At Centro de Miembros Artificiales (CMA) , one of the few, free prosthetics clinics in Bolivia, we saw patients who had not walked for a decade. This is in great part due to the extreme cost of prosthetics. In Bolivia, the cost of prosthetic limbs are on par with those from the US ($8,000+ each limb). This is in a country where the minimum wage is 647 bolivianos or $93 a month. At that wage it would require well over a decade of saving to buy one limb. This problem is compounded when a person becomes homeless due to an amputation and therefore, unable to work.

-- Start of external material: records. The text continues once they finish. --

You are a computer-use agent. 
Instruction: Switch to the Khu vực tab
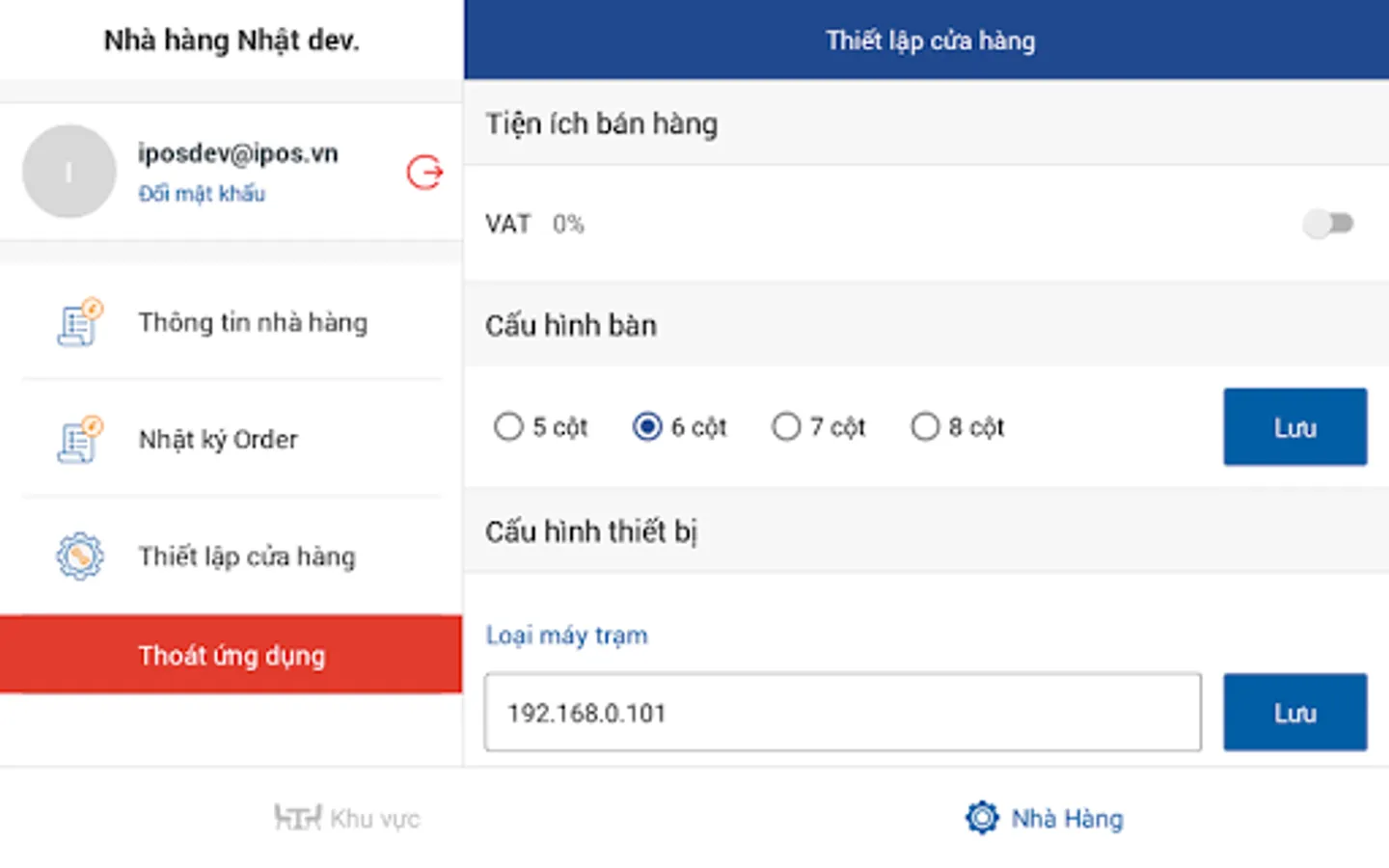click(347, 818)
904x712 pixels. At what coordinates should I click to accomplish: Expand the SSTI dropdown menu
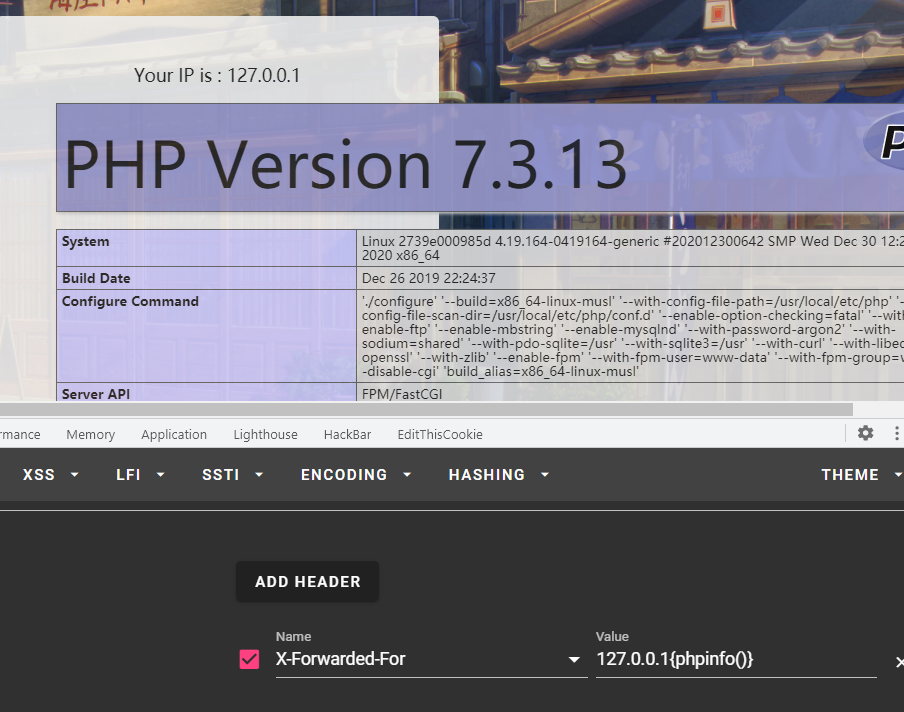(232, 475)
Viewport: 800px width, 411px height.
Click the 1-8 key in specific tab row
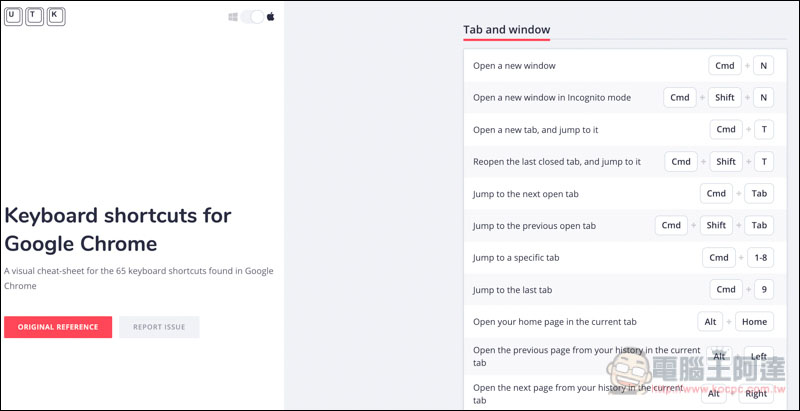760,258
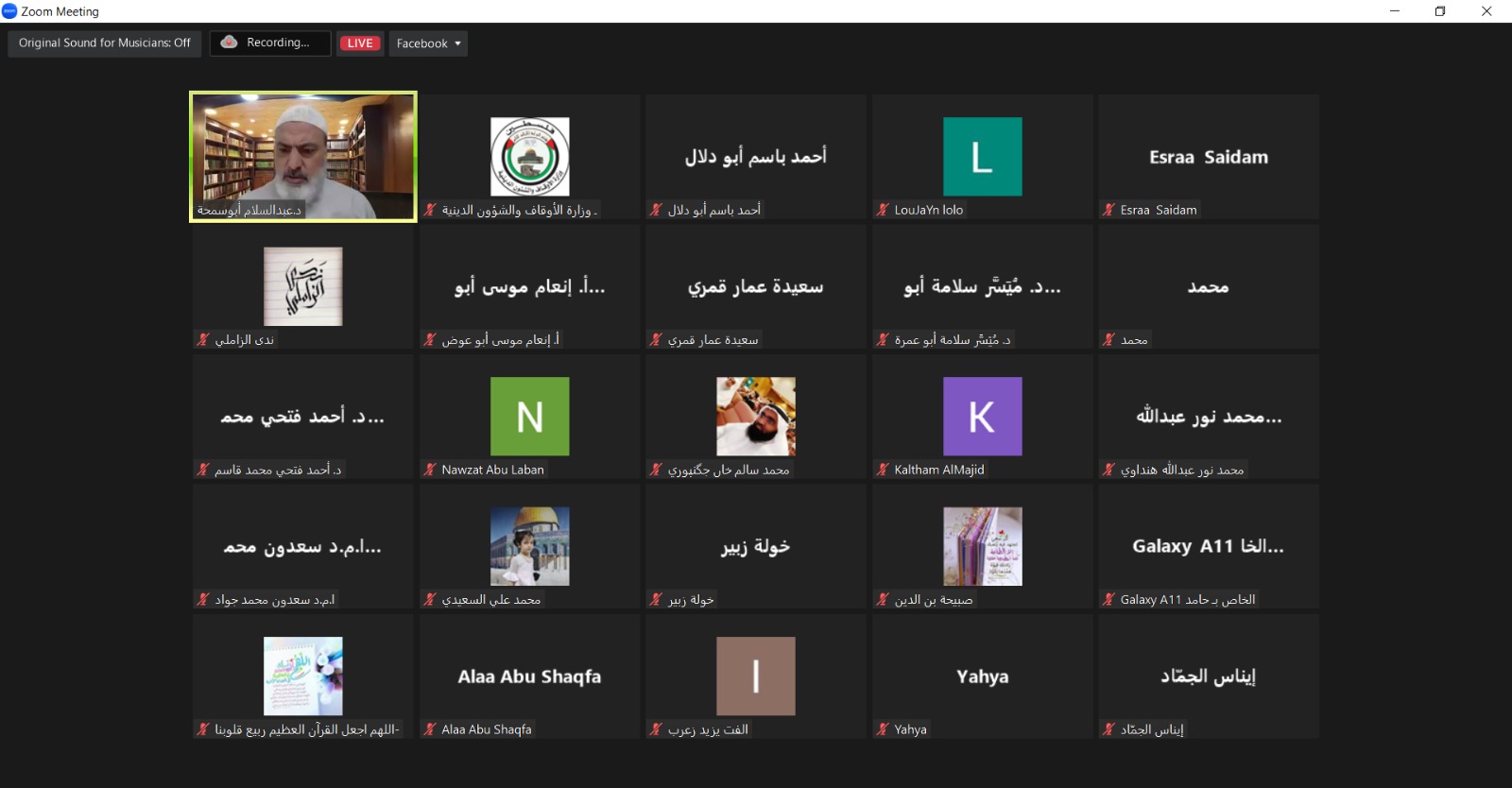Toggle Original Sound for Musicians off button

click(x=104, y=43)
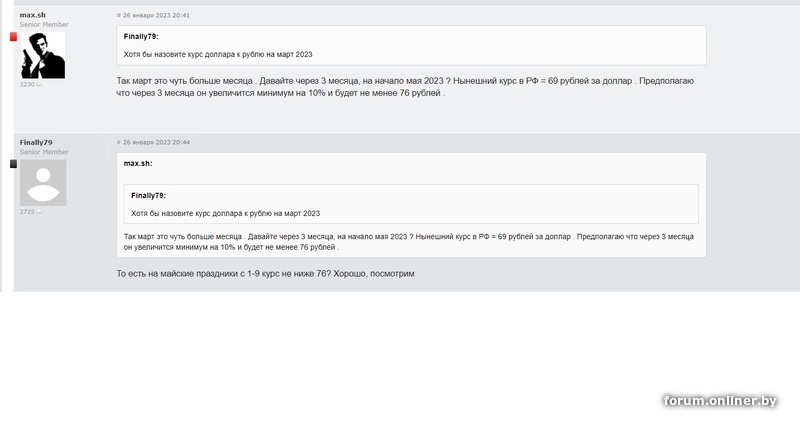Open max.sh user profile link

click(x=33, y=15)
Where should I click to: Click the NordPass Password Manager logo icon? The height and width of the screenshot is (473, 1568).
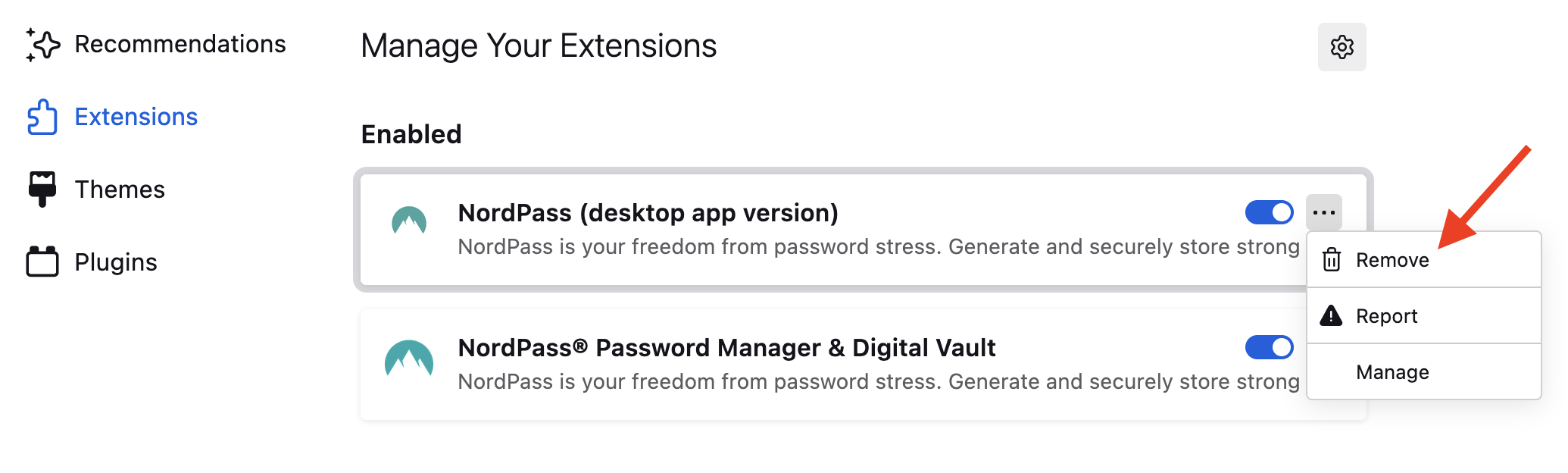[409, 359]
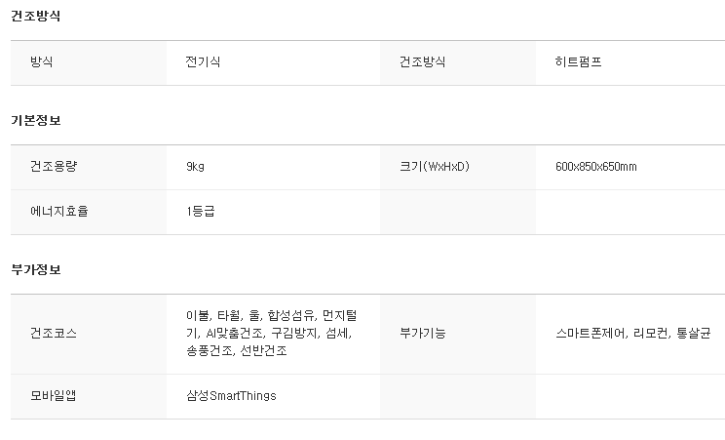Click the 기본정보 section heading
725x440 pixels.
point(36,121)
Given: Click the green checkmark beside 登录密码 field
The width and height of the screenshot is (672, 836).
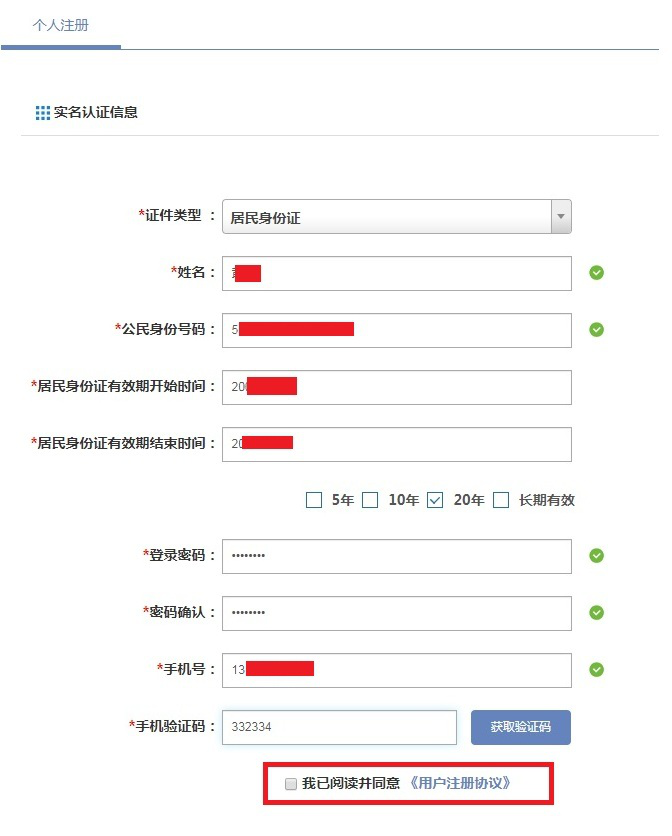Looking at the screenshot, I should (x=596, y=556).
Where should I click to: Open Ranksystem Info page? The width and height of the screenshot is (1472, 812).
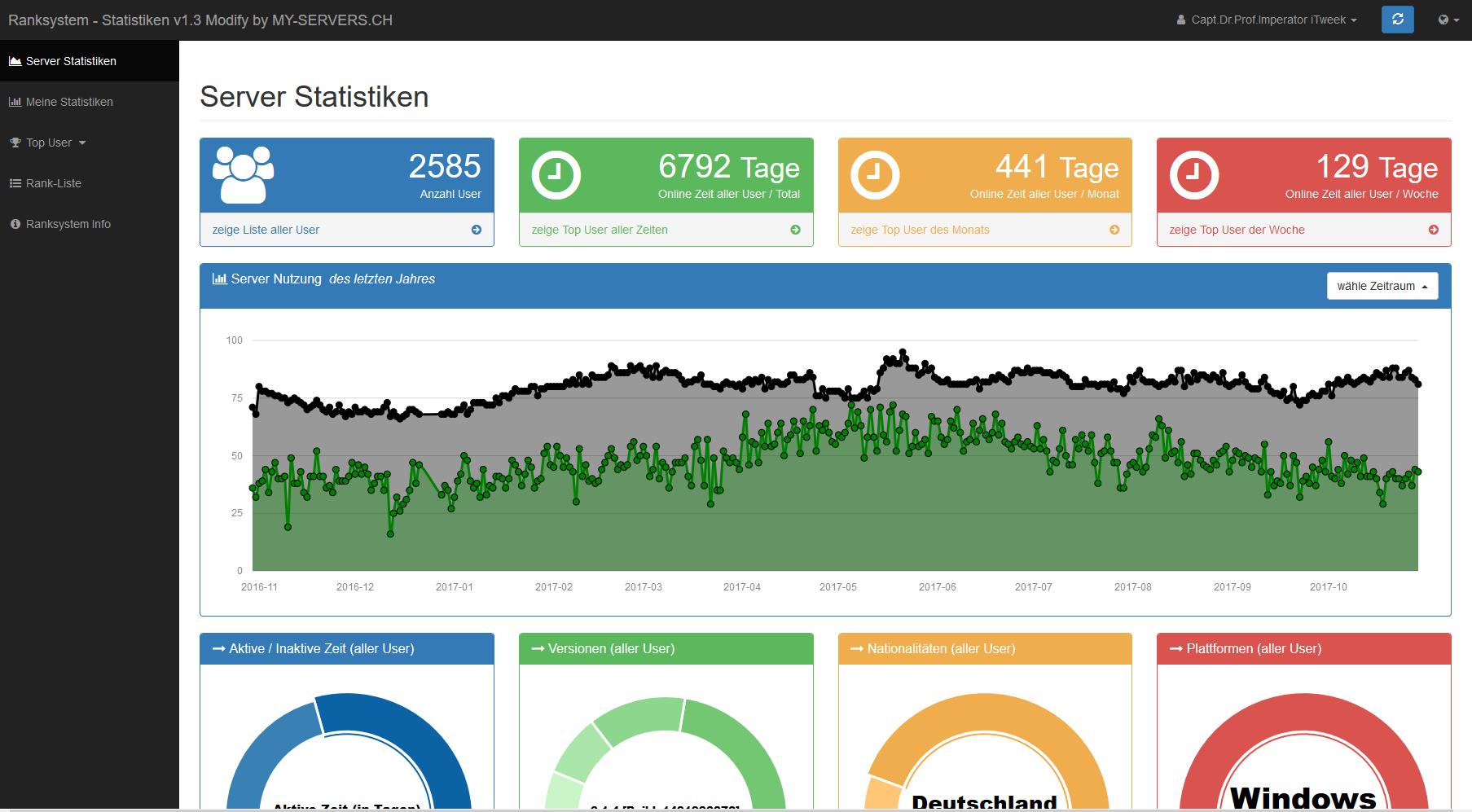coord(68,224)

In the US, there is certainly a stigma against people with missing limbs and a limitation to certain types of non-physical work. However, in Bolivia, because of the physical nature of most of the working class jobs, having four limbs is crucial for basic survival. Often, becoming an amputee in Bolivia means becoming a dependent living outside of society. It isn't uncommon for people to lose the ability to work, their homes and their families. These people are truly disabled. Not because of their amputation, but simply because of where they live.
However, there are technologies working to change this.
LIMBS International has created a low cost knee that we are using at our clinic. This knee allows prosthetic limbs, ones that might cost as much as $30k here in the US, 50 times less expensive. Northwestern University has also given us a technique to produce cheap but effective feet made by a simple plastic press made of wood. It is this advance in cheap prosthetic technology that allowed us to give Jorge a second life. Jorge was electrocuted while working on a power line, losing all four limbs. He went from supporting his family, to being dependent on them to feed him, wash him and help him use the bathroom. In Bolivia, there is little workers' compensation for Jorge to give him money to buy prosthetic limbs. Now, he is getting new arms and legs that give him a semblance of his old life.
As MIT professor of bionics Hugh Hurr states, "A person can never be broken. Our built environment, our technologies, are broken and disabled." In Bolivia, people are disabled not because of their bodies, but because of the lack of access. However, patient by patient, this changes every day.
I have deep gratitude to Aimee for spreading this message of empowerment, and for turning what might normally be considered a weakness on its head. And of course, I have deep gratitude for the staff at Centro de Miembros Artificiales for living that message.